Malakoplakia is a rare granulomatous disease associated with infection, usually of the genitourinary tract. Solid organ transplant recipients and other immunocompromised individuals are at increased risk of malakoplakia. This case raises important considerations for the diagnosis and management of malakoplakia in kidney transplant recipients.

Case Description

A 40-year-old woman with end-stage kidney disease secondary to atypical hemolytic uremic syndrome, with a first kidney transplant nine years prior, a second kidney transplant four months prior, and a hospitalization for sepsis due to E Coli urinary tract infection one month prior, was hospitalized with worsening acute kidney injury despite resolution of sepsis. On presentation, she had normal vital signs and physical exam findings, and a serologic work-up and hemolysis studies were negative. A kidney biopsy demonstrated diffuse interstitial infiltrate with tubulitis and rare yeast-like forms for which she was empirically treated with fluconazole. Her kidney function continued to worsen, however, requiring hemodialysis. A second kidney biopsy demonstrated findings diagnostic of malakoplakia with foci of Michaelis-Gutmann bodies with targetoid appearance.
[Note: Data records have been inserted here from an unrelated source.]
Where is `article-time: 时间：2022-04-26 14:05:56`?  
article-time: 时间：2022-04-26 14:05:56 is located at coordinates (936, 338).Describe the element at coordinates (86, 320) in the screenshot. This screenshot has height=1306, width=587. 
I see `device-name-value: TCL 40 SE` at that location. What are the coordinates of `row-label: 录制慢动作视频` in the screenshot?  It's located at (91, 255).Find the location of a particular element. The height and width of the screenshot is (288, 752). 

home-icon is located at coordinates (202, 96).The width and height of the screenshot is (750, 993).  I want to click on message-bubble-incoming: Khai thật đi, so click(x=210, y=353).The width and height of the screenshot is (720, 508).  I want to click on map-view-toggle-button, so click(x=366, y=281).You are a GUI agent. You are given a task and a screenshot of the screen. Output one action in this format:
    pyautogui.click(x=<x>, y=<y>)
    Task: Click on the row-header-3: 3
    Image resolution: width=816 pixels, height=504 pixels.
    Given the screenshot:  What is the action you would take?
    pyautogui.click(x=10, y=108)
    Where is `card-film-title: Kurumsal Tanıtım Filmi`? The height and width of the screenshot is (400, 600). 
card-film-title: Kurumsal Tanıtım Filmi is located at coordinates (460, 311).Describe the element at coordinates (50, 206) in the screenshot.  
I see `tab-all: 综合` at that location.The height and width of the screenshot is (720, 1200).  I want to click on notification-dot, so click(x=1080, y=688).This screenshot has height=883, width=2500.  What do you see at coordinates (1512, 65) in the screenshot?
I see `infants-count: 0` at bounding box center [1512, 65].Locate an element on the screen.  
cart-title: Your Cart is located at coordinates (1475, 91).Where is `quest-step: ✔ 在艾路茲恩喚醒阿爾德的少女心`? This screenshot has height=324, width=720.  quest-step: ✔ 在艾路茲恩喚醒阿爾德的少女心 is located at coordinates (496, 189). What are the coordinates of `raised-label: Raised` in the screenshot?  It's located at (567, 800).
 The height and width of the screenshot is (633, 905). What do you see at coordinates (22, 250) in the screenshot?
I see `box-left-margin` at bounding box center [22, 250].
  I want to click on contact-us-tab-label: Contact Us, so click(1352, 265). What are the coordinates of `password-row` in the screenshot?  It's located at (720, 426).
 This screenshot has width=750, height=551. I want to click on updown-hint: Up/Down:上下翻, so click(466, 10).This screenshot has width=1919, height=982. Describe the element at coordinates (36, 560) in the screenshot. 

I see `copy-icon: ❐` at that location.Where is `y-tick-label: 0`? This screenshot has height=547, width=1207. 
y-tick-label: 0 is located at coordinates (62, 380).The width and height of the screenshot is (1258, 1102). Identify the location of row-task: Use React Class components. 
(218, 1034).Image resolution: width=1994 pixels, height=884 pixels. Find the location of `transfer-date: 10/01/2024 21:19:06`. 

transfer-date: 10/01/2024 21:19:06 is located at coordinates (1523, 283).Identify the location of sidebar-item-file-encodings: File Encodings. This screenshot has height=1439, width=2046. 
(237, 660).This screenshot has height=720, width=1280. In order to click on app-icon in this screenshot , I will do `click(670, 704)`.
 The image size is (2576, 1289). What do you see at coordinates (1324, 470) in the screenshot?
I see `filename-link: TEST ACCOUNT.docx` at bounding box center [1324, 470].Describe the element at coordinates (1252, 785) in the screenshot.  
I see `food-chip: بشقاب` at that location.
Her kidney function improved with reduction of immunosuppression and a thirty-day course of ciprofloxacin.


Malakoplakia is an inflammatory response to infection, often secondary to E coli or gram-negative bacteria in the genitourinary tract. Malakoplakia results from impaired phagolysosomal killing and elimination of bacteria by macrophages, resulting in Michaelis-Gutmann bodies (intracytoplasmic basophilic targetoid lesions of enlarged macrophages). Malakoplakia of the kidney allograft raises considerations for kidney transplant recipients. Firstly, urinary tract infections may herald the development of malakoplakia in predisposed individuals. Secondly, reduction of immunosuppression may improve antimicrobial treatment response. Thirdly, the diagnosis of malakoplakia requires collaboration with renal pathology to evaluate for other fungal or bacterial infectious etiologies that could present similarly. In sum, malakoplakia is a rare finding in the kidney transplant that can be treated with reduction of immunosuppression and appropriate antimicrobial therapy.